Trafik eğitimi…

 

Sizler de takip ediyorsunuzdur muhakkak… 
Çeşitli zamanlarda yapılan denetimlerde sürücülere işte falanca miktar para cezası kesildiği yönündeki haberleri… 
Çözüm müdür? 
Evet, ama kısmen… 
Yani ihlal edilen bir kuraldan dolayı yaptırımla karşılaşmak, elbette ki caydırıcılık özelliği taşır, ancak ne yazık ki ihlal alışkanlığı bir süre sonra yeniden nükseder… 
Kaldı ki, kesilen cezalar ve rakamlar da bunun göstergesi… Zira ne azalıyor, ne düşüş gösteriyor… 
Dolayısıyla asıl sorun nedir, biliyor musunuz? 
Eğitimdir, eğitim… 
Bireylere trafik ve kural bilinci kazandırabilmektir… 
Siz de görüyorsunuzdur sıklıkla… 
İnsanımızda bırakın direksiyon başına geçip sürat yapmayı, yaya geçitlerini dahi kullanmama alışkanlığı var…
Bir de halen daha tam olarak anlaşılamayan yaya önceliği meselesi var… 
Akan bir trafik içerisinde yolun ortasına atlamak nedir sizce? 
Sürücüye sorarsanız, Erzurum tabiriyle “devamsızlık” ancak yayaya sorarsanız öncelik… 
Oldu mu yani şimdi? 
Hasılı bu ve bunun gibi daha birçok örnek sayar dökeriz, ancak çözüme giden yolda böyle bir sıralama sadece malumun ilamı olur… 
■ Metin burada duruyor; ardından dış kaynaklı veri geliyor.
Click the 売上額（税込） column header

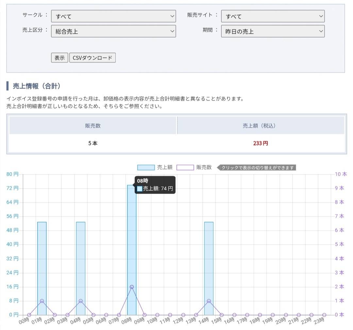[261, 126]
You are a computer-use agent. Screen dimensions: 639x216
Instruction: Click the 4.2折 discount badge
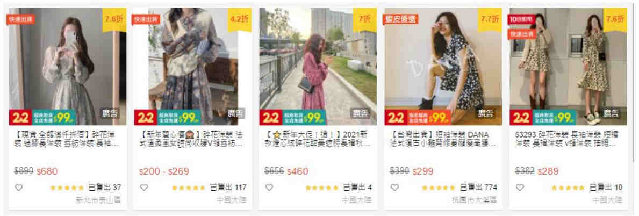(x=239, y=19)
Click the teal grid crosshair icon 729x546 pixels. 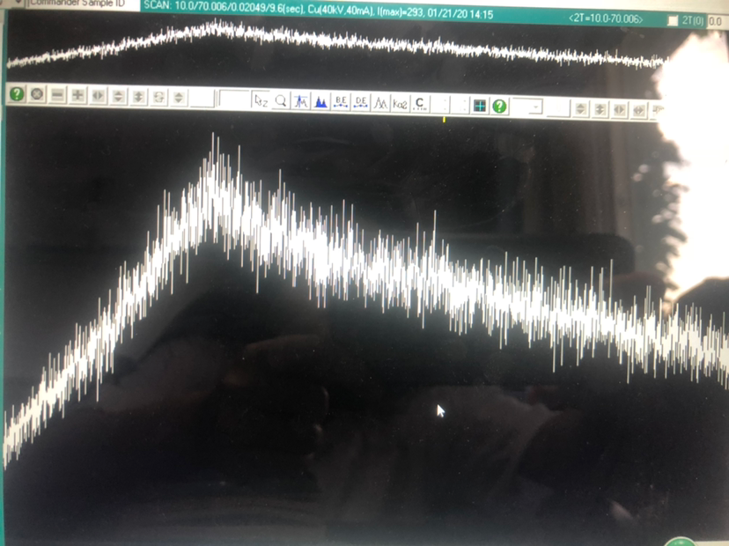[x=479, y=106]
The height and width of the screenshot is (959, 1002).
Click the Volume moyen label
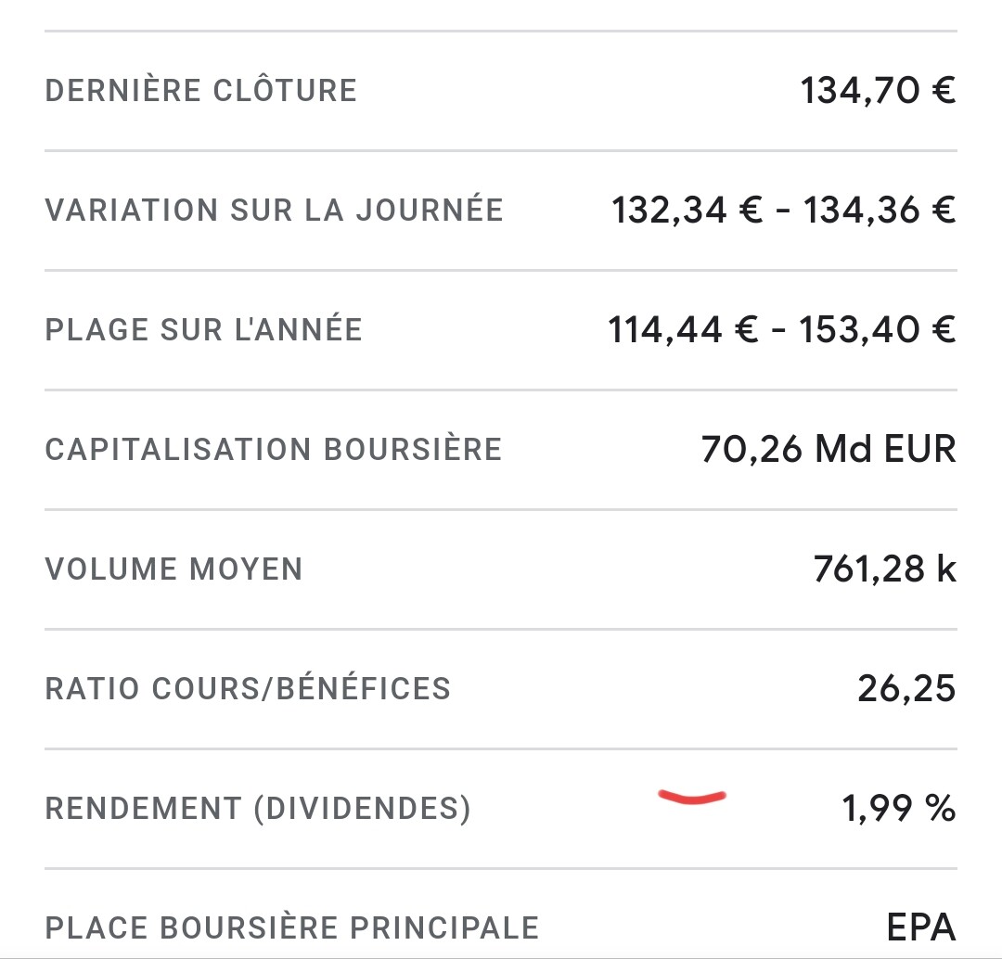(x=173, y=569)
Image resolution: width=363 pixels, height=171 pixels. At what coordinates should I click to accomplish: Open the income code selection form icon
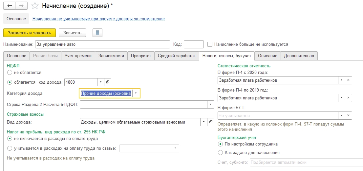click(x=108, y=82)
Hal böyle iken dönüp dolaşıp en başa gelelim yeniden… 
Eğitim… 
Eğitim… 
Eğitim… 
İnsanlar trafik bilincini, ehliyeti alıp direksiyon başına geçtikten sonra kazanmaz, kazanamaz!
Trafik bilinci küçük yaşlardan itibaren kazanılır, kurallar küçük yaşlardan başlayarak izah edilir ve anlatılır… 
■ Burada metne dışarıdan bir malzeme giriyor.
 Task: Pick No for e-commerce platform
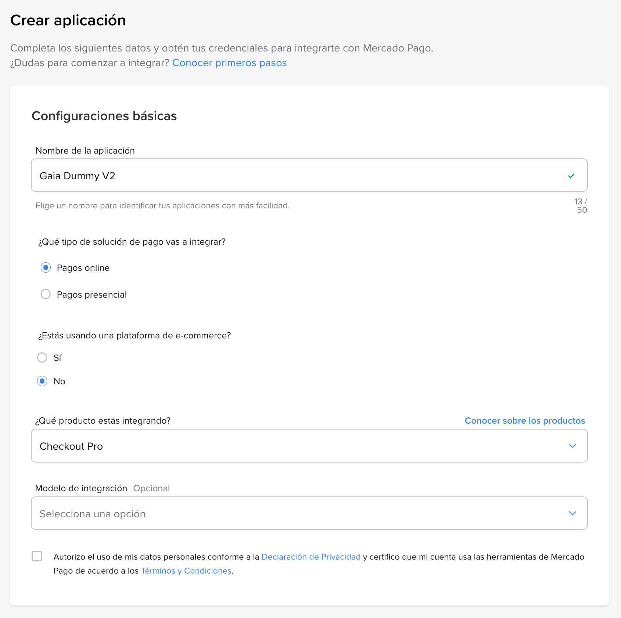pos(42,381)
Aksi halde yazan yazdığıyla, ceza yazılan da, ödediği parayla kalır, o kadar… Ve bu sürecin sonunda kaybeden yine biz oluruz, herkes olur… 
O yüzden okullarda trafik eğitimine özellikle ağırlık verilmeli, insanlar trafik kurallarıyla sırf ehliyet sınavını geçebilmek için tanışmamalı!
Öyle ya!
Ha silahlı terör, ha trafik terörü… 
İkisi de eğitim ve bilinç eksikliğinden kaynaklanmıyor mu sonuçta?